Provided passage

March 15, 2010 - If you've been playing videogames for any significant amount of time, the chances are good that you've made your way through a few dungeon crawlers in your day. These are the fantasy games dominated by dark caves filled with skeletons, goblins, spiders and secret paths filled with loot. There was a time when this genre was all of the rage as Dungeons and Dragons heavily influenced most every game designer out there. Times have changed but this once ubiquitous genre has been pushed to the sidelines. But it has not been forgotten and now Bethesda and development studio inXile are giving it another spin, this time pulling in modern design standards.

Hunted is being designed from the ground up as a cooperative experience, with the two protagonists looking about as classically fantasy inspired as you can get. The petite, elvish girl is good with a bow and at her side is the hulking, sword and axe wielding brute. The two have teamed up in the initial stages of the game with the singular goal of scoring a few bucks as hired guns and that's where my demo of the game began. Something awful had befallen a town of muddy roads and thatched roofs. The mayor had sent out a cry for help, but upon arrival our heroes found only empty streets. Down into a dungeon they went in search of answers.

Recorded data
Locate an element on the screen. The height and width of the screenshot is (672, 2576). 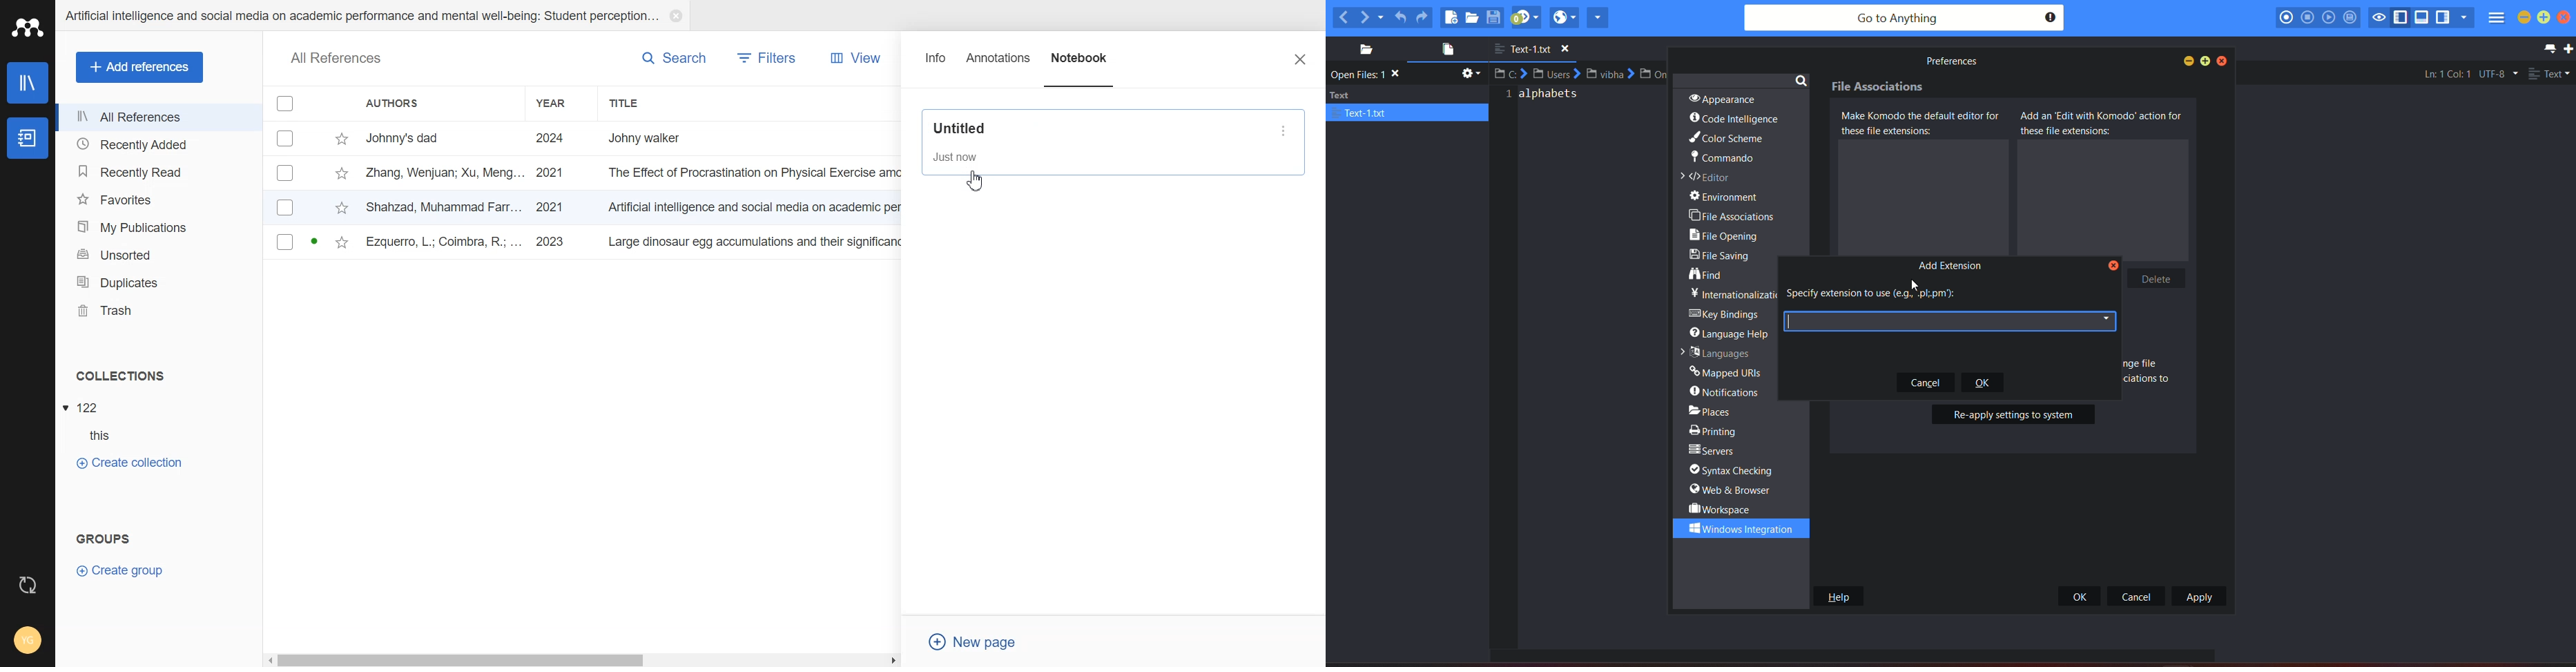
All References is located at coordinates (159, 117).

What you will do
(a) Answer these questions from the game preview, one answer per line, marked the same way:
(i) Which publisher and which development studio are giving the dungeon crawler genre another spin?
(ii) What weapon is the elvish girl good with?
(iii) What did the heroes find when they arrived in the town?
(b) Reproduce the game preview word for word, starting with "March 15, 2010" and going on through "modern design standards.".
(c) Condense the paragraph of the game preview that opens with "Hunted is being designed" into a short bulleted list that keeps its main facts.

Written responses
(a)
(i) Bethesda and inXile.
(ii) A bow.
(iii) Only empty streets.

(b)
March 15, 2010 - If you've been playing videogames for any significant amount of time, the chances are good that you've made your way through a few dungeon crawlers in your day. These are the fantasy games dominated by dark caves filled with skeletons, goblins, spiders and secret paths filled with loot. There was a time when this genre was all of the rage as Dungeons and Dragons heavily influenced most every game designer out there. Times have changed but this once ubiquitous genre has been pushed to the sidelines. But it has not been forgotten and now Bethesda and development studio inXile are giving it another spin, this time pulling in modern design standards.

(c)
- Hunted is built from the ground up as a cooperative game with two classic fantasy protagonists.
- A petite elvish girl fights with a bow, and a hulking brute wields a sword and axe.
- Early in the game, the two have teamed up as hired guns looking to make some money.
- The demo opens after something awful has befallen a town with muddy roads and thatched roofs.
- The mayor sent out a cry for help, but the heroes arrive to find the streets empty.
- They head down into a dungeon in search of answers.